Быть может, в силу глубочайшей генетической укорененности интонационного слуха, он с большим трудом поддается развитию и гораздо более консервативен, нежели аналитический слух, весьма успешно развивающийся под воздействием систематических занятий.

Эта особенность интонационного слуха проявилась в ходе масштабных исследований, выполненных в России и США. Так, например, независимо от национальности и музыкального опыта дети - афро-американцы, белые американцы и дети из России - показывали один и тот же результат при тестировании интонационного слуха: во всех случаях успешно справлялись с весьма сложной задачей 12 %; испытуемых - детей 7 - 8 лет. Этот результат свидетельствует о господствующей роли врожденных факторов в становлении интонационного слуха1.

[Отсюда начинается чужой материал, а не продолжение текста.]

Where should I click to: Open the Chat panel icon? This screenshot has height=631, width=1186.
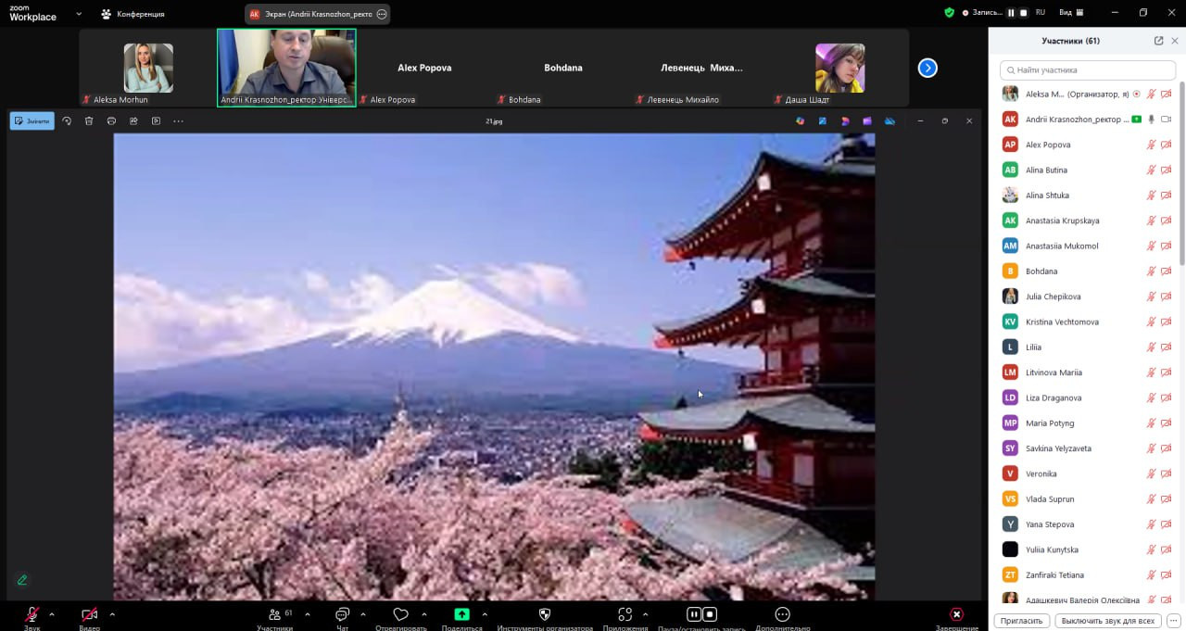(x=342, y=614)
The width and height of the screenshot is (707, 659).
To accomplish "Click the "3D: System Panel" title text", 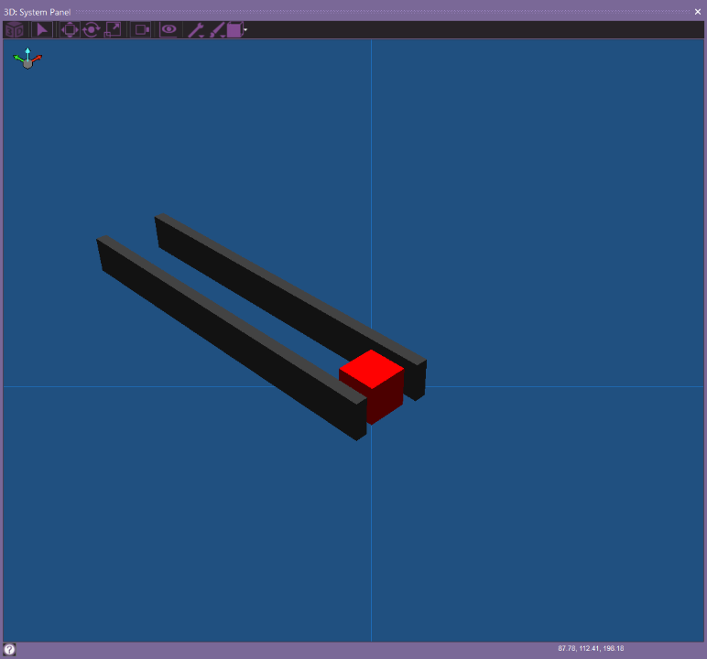I will coord(38,12).

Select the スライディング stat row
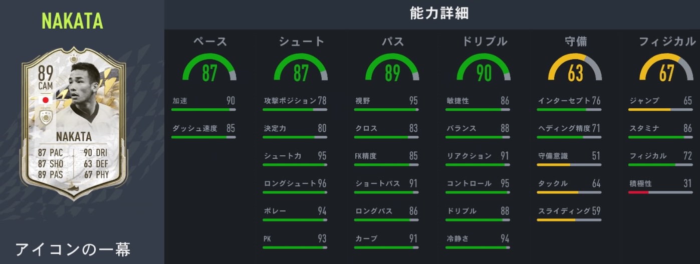[569, 211]
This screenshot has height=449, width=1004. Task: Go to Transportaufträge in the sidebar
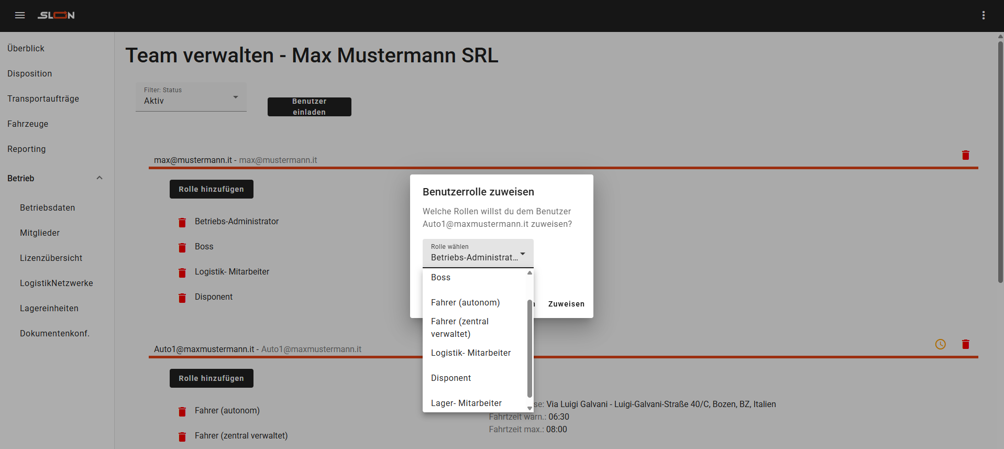(43, 98)
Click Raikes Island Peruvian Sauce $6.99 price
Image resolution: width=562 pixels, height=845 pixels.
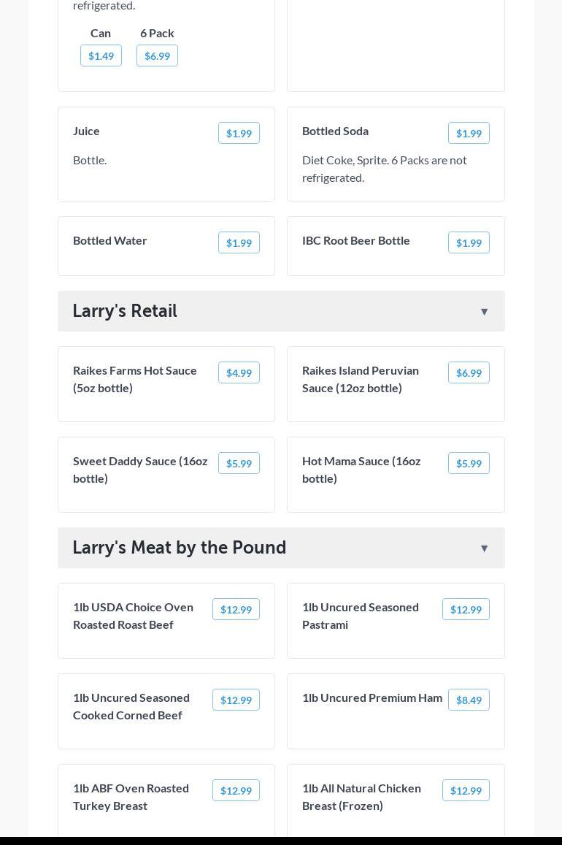(468, 373)
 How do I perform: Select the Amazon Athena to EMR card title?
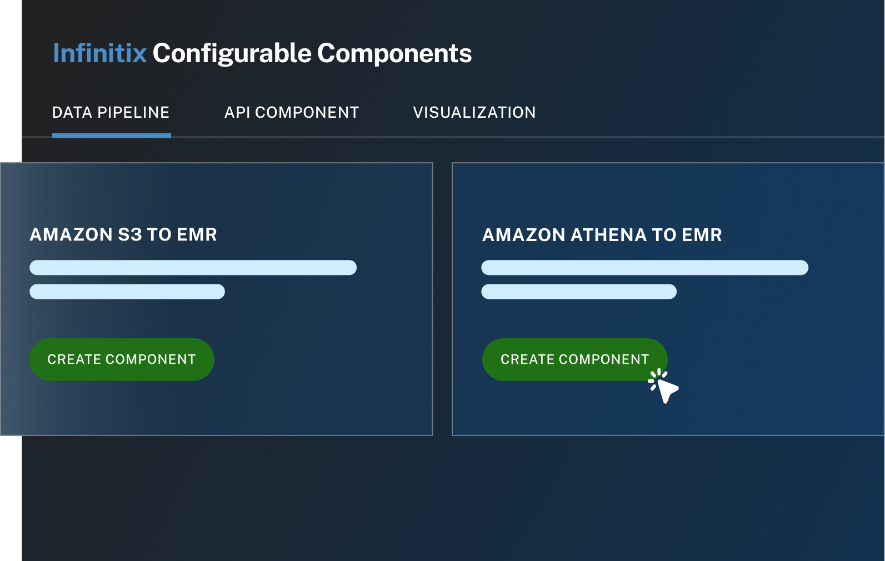602,235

Несмотря на множество стадий опосредования, лежащих между коммуникативными звуковыми сигналами доисторических эпох и высокоразвитыми музыкальными культурами, сквозь множество смысловых слоев для современного слушателя проступает коммуникативное намерение автора музыкального произведения - слушатель интуитивно ощущает музыкальную речь как обращенное к нему осмысленное высказывание. При этом коммуникативная направленность музыки ощущается не только через музыкальную интонацию, но и "показывается", приобретает видимые очертания. Музыкальное общение в древнейших видах музицирования и в детской музыкальной практике неизбежно насыщено разнообразными жестами, отражающими все эмоциональное богатство невербальной коммуникации. Пассивность восприятия музыки в рамках современной академической музыкальной культуры в психологическом отношении лишь кажется таковой: подавляемая в смысле внешних проявлений, моторная активность тем не менее присутствует в сознании и подсознании человека как органическая составляющая музыкального восприятия. По словам Б.М. Теплова, "восприятие музыки совершенно непосредственно сопровождается теми или другими двигательными реакциями, более или менее точно передающими временной ход музыкального движения, или, говоря другими словами, восприятие музыки имеет активный слухо-моторный компонент"2.